For branded drugs, formulations are often less about clinical innovation and more about life-cycle management to extend exclusivity. Interestingly, between 1995 and 2010 and followed through to 2021 when reviewing FDA approvals and the timing of new formulations of novel drugs, 84.6% of new branded formulations were approved before the first generic entered the market. This suggests a strategic timing to shift prescribers and patients to the new formulation before generics of the original drug become available. This practice, often called “product hopping”, can delay generic substitution and preserve brand dominance.
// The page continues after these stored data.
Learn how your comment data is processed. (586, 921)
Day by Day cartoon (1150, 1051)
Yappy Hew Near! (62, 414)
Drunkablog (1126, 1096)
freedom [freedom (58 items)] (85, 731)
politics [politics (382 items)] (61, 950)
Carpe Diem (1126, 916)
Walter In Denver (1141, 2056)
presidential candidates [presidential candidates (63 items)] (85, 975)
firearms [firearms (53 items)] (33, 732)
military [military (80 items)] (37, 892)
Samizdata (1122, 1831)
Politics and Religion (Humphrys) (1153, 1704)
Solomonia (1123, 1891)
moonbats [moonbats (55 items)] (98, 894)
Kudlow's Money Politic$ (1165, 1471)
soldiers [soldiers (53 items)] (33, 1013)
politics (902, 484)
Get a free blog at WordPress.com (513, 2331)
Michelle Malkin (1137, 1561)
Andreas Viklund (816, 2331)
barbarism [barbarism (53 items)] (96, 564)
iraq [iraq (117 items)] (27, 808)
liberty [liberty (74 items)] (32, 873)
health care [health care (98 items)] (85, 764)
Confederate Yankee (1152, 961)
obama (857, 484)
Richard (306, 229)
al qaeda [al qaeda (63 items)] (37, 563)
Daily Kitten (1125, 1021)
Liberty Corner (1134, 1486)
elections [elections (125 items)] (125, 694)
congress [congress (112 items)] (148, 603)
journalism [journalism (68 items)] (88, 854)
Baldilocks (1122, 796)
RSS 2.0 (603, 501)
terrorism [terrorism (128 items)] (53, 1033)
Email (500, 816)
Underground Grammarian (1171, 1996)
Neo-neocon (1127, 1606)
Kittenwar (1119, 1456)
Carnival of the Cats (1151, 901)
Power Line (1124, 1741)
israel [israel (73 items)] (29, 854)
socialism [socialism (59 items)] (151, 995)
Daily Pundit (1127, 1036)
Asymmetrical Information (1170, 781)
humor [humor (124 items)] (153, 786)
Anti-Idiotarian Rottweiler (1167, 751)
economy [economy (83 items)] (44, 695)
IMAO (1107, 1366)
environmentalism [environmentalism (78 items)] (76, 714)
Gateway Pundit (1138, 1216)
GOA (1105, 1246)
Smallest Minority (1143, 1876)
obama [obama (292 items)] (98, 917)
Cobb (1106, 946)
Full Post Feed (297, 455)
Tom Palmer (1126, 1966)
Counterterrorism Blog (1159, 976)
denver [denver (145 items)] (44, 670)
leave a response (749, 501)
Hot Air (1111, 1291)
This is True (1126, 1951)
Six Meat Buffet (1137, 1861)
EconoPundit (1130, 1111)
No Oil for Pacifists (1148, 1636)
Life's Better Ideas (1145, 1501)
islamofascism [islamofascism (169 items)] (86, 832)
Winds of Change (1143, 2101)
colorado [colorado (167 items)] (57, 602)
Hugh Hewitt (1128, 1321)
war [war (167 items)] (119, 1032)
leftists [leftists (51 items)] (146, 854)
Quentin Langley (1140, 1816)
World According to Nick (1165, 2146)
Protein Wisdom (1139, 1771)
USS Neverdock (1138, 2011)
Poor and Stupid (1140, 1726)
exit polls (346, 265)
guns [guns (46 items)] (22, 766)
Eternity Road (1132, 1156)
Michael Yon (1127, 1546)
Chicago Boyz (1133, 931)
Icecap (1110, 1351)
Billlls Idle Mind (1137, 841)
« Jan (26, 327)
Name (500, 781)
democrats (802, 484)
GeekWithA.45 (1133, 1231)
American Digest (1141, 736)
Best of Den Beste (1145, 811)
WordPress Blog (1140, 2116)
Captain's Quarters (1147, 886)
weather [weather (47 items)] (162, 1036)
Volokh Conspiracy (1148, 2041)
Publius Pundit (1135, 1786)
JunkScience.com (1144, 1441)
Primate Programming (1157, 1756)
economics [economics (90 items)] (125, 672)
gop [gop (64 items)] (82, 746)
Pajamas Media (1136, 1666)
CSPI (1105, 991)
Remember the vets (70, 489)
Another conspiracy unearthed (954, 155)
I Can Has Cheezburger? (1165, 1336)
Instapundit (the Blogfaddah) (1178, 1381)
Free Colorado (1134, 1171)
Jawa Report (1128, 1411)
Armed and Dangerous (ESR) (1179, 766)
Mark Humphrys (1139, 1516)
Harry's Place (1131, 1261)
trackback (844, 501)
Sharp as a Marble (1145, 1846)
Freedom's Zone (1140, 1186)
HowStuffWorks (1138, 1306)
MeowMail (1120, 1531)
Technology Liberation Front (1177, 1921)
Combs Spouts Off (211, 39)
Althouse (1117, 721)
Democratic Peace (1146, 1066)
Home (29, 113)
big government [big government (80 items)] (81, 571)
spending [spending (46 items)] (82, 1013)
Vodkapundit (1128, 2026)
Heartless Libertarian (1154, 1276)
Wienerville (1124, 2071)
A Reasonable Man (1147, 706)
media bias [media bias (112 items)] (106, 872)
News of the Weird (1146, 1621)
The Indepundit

This said, there are substantial differences between generics entry to market in Australia such as the First New Brand Price Reduction requirements by the PBS and the fact generic approval is delayed by up to 30 months if the patent holder files a lawsuit after receiving notice from the generic company. Therefore, it may be that evergreening in Australia will simply be a process with more incremental patent applications.
Is there a way around this?
Under the Australian Patents Act 1990 (Cth), a “pharmaceutical substance” must involve either (a) a chemical or physico‑chemical interaction with a human physiological system, or (b) action on an infectious agent, toxin, or poison in the human body.[6] Recall the Court has interpreted this narrowly, focusing on the API alone. However, a formulation that introduces additional components capable of creating a new chemical or physico‑chemical interaction with the API and the body should be considered differently. In such cases, the formulation is not merely a carrier; it becomes an active participant in the therapeutic mechanism. This perspective supports the argument that certain advanced formulations qualify as “pharmaceutical substances” because they fundamentally change the way the API interacts with the body rather than simply changing the route of administration or length of administration. Nonetheless, it may simply be that the relationship between the API and the additional component would represent a product patent in and of itself, which would be eligible for PTE.
This said, we recommend adopting a risk‑averse approach and awaiting the outcome of any High Court appeal if Otsuka Pharmaceuticals decides to pursue one (and be granted special leave to do so) before relying on this interpretation in practice.
[1] Spirit Pharmaceuticals Pty Ltd v Mundipharma Pty Ltd [2013] FCA 658; 216 FCR 344.
[2] Pharmacia Italia SpA v Mayne Pharma Pty Ltd [2006] FCA 305; 69 IPR 1.
[3] Cipla Australia Pty Ltd v Novo Nordisk A/S [2024] FCA 1414; 185 IPR 299
[4] Intellectual Property Laws Amendment Act 1998 (Cth); Patents Amendment Act 1989 (Cth)
[5] ‘… the median capitalized research and development investment to bring a new drug to market was estimated at $985.3 million…, and the mean investment was estimated at $1335.9 million … in the base case analysis.’ Wouters, O.J. et al, ‘Estimated Research and Development Investment Needed to Bring a New Medicine to Market, 2009–2018’ (2020) 323(9) Journal of the American Medical Association 844, 844–53, doi:10.1001/jama.2020.1166.